Peter Singer: Speciesism is an attitude of bias against a being because of the species to which it belongs. Typically, humans show speciesism when they give less weight to the interests of nonhuman animals than they give to the similar interests of human beings. Note the requirement that the interests in question be “similar.” It’s not speciesism to say that normal humans have an interest in continuing to live that is different from the interests that nonhuman animals have. One might, for instance, argue that a being with the ability to think of itself as existing over time, and therefore to plan its life, and to work for future achievements, has a greater interest in continuing to live than a being who lacks such capacities.
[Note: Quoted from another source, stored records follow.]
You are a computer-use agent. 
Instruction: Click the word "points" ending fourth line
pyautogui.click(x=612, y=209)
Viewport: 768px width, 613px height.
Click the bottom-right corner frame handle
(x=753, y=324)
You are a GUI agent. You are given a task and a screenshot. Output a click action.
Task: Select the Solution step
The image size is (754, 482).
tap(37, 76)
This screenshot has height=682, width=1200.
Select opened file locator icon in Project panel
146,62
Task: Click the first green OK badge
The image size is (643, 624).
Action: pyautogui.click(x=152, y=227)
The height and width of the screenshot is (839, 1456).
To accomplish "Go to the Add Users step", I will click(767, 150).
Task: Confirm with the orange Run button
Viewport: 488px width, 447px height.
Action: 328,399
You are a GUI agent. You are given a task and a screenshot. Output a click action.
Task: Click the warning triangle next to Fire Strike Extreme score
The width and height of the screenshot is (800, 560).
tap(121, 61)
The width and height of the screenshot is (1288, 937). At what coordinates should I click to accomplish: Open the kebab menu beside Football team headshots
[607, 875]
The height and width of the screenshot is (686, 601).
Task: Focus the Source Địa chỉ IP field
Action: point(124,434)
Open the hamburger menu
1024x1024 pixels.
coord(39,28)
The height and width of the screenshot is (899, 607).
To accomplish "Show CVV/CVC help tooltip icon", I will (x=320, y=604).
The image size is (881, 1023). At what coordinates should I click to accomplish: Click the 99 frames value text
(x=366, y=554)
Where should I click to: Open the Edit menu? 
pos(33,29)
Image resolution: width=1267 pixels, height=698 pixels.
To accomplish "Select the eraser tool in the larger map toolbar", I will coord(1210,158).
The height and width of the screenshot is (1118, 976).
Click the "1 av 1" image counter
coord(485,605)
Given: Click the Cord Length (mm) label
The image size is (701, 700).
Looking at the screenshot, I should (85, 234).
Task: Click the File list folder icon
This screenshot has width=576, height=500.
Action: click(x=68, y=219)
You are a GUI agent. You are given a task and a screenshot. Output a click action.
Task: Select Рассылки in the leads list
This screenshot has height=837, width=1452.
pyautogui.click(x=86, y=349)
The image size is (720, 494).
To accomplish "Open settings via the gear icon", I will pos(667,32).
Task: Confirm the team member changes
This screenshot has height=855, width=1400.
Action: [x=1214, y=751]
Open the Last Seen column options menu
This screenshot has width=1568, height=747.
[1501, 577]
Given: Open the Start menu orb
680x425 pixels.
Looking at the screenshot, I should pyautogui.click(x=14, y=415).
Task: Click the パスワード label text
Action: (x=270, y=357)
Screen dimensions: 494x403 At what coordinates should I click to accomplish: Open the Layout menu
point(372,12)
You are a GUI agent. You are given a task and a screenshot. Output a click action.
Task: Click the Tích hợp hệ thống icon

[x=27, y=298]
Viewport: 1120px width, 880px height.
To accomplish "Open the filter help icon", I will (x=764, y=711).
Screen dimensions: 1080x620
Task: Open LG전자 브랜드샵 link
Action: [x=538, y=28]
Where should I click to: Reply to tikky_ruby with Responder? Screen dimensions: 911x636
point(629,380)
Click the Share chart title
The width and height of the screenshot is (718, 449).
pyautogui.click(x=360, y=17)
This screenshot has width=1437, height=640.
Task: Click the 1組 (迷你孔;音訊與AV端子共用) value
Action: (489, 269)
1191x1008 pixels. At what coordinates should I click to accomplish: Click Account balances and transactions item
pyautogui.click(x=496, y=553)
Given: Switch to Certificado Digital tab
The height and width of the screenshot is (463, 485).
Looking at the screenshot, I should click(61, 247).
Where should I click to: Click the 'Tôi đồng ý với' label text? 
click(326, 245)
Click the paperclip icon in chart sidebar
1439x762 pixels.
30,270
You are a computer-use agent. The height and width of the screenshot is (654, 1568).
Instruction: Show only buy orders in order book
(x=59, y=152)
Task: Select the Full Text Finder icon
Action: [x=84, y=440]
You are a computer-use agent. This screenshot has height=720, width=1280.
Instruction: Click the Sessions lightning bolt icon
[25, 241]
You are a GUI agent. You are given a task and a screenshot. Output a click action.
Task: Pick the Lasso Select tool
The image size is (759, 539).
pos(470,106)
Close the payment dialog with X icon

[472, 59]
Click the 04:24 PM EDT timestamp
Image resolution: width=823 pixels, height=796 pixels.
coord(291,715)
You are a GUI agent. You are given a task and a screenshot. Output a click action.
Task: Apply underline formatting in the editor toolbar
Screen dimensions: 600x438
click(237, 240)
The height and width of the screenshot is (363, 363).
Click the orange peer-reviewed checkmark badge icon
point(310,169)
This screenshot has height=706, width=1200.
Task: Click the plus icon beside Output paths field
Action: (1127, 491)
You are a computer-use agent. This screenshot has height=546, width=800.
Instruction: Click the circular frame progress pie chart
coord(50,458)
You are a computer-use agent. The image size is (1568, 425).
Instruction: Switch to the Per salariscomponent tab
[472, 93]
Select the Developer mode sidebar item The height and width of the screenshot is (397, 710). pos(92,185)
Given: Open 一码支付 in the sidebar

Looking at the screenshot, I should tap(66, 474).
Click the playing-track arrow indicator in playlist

If we were to compare attitudes about speciesism today with past racist attitudes, we would have to say that we are back in the days in which the slave trade was still legal.
On that basis, one might argue that to kill a normal human being who wants to go on living is more seriously wrong than killing a nonhuman animal. Whether this claim is or is not sound, it is not speciesist. But given that some human beings – most obviously, those with profound intellectual impairment – lack this capacity, or have it to a lower degree than some nonhuman animals, it would be speciesist to claim that it is always more seriously wrong to kill a member of the species Homo sapiens than it is to kill a nonhuman animal.
G.Y.: While I think that it is ethically important to discuss the issue of failing to extend to other (nonhuman) animals the principle of equality, we continue to fail miserably in the ways in which we extend that principle to black people, the disabled, women and others, here in the United States and around the world. What is it that motivates the failure or the refusal to extend this principle to other human beings in ethically robust ways? I’m especially thinking here in terms of the reality of racism.
P.S.: Although it is true, of course, that we have not overcome racism, sexism or discrimination against people with disabilities, there is at least widespread acceptance that such discrimination is wrong, and there are laws that seek to prevent it. With speciesism, we are very far from reaching that point. If we were to compare attitudes about speciesism today with past racist attitudes, we would have to say that we are back in the days in which the slave trade was still legal, although under challenge by some enlightened voices.
Why do racism, sexism and discrimination against people with disabilities still exist, despite the widespread acceptance that they are wrong? There are several reasons, but surely one is that many people act unthinkingly on the basis of their emotional impulses, without reflecting on the ethics of what they are doing. That, of course, invites us to discuss why some people have these negative emotional impulses toward people of other races, and that in turn leads to the old debate whether such prejudices are innate or are learned from one’s culture and environment. There is evidence that even babies are attracted to faces that look more like those of the people they see around them all the time, so there could be an evolved innate element, but culture certainly plays a very significant role.
G.Y.: Having referenced the slave trade, I think that it is important to keep in mind that it was partly constituted by a white racist ideology that held that Africans were sub-persons. There was also the European notion that nonwhites were incapable of planning their own lives and had to be paternalistically ruled over. As a white Australian, are there parallels in terms of how the indigenous people of Australia have been treated, especially in terms of sub-personhood, and paternalism?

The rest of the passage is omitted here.